Adapting Kevin's answer (which is supposed to work in SQL92 compliant systems):
select
[other stuff: same as in your post],
(select tag
from tbl_tag tt
join tbl_feedbacks_tags tft on tft.tag_id = tt.tag_id
where tft.fk_feedbackid = tbl_feedbacks.pk_feedbackid
order by tag_id
limit 1
offset 0 ) as tag1,
(select tag
from tbl_tag tt
join tbl_feedbacks_tags tft on tft.tag_id = tt.tag_id
where tft.fk_feedbackid = tbl_feedbacks.pk_feedbackid
order by tag_id
limit 1
offset 1 ) as tag2,
(select tag
from tbl_tag tt
join tbl_feedbacks_tags tft on tft.tag_id = tt.tag_id
where tft.fk_feedbackid = tbl_feedbacks.pk_feedbackid
order by tag_id
limit 1
offset 2 ) as tag3
from [same as in the OP]
This should do the trick.
Notes:
This will pull the first three tags.
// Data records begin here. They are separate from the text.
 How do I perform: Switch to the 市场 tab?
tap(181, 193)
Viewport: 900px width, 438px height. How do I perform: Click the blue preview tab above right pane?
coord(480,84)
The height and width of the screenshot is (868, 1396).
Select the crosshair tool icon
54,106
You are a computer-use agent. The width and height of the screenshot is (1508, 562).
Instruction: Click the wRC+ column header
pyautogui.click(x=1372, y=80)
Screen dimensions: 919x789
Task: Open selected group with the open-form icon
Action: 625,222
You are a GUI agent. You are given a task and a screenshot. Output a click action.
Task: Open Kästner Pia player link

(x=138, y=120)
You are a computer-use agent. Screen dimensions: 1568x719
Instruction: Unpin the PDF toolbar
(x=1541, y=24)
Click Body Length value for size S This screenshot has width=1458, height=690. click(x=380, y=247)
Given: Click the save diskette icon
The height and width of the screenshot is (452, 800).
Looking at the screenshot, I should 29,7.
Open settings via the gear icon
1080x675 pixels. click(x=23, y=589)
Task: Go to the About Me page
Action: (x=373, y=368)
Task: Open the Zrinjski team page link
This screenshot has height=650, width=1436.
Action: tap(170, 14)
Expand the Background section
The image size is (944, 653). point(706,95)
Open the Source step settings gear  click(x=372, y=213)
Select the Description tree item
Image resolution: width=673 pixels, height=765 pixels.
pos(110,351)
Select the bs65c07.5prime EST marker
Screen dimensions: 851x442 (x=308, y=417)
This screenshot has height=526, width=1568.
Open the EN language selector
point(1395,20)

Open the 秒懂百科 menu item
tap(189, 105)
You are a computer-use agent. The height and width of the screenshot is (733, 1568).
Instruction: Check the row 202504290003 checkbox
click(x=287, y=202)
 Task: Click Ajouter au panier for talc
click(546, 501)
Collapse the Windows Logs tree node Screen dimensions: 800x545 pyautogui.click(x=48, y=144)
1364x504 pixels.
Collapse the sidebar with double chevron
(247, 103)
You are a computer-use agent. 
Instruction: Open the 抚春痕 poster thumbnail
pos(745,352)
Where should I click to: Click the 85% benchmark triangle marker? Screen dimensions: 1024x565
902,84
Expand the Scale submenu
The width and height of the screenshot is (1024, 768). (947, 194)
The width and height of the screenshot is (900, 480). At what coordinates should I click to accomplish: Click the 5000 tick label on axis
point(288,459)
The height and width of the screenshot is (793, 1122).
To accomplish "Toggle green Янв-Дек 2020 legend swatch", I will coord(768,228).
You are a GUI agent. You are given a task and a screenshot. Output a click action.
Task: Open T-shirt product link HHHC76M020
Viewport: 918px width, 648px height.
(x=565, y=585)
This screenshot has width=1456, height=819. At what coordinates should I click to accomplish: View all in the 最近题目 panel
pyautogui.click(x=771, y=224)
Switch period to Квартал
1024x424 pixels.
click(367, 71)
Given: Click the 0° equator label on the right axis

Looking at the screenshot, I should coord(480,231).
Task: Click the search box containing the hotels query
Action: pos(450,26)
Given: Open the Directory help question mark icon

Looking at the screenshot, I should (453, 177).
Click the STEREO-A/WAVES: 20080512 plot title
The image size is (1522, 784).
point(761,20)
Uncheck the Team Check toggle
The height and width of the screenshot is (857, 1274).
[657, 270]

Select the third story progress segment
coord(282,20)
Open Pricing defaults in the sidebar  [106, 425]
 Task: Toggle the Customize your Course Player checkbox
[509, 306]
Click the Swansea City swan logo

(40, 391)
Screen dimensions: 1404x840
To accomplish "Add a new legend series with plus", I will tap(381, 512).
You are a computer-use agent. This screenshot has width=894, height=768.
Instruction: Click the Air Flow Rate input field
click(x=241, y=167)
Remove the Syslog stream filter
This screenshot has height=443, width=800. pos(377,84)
AFAIK, there isn't a way to have an arbitrary number of tags. You can expand the number of tags shown by copying and pasting more of those parts of the query. Make sure to increase the offset setting.
If this does not work, you'll probably have to write up another question, focusing on how to do the pivot in mysql. I've never used mysql, so I'm only guessing that this will work based on what others have told me.
One tip: you'll usually get more attention to your question if you strip away all the extra details. In the question I linked to above, I was really joining between 4 or 5 different tables, with many different fields. But I stripped it down to just the part I didn't know (how to get oracle to aggregate my results into one row). I know some stuff, but you can usually do far better than just one person if you trim your question down to the essentials.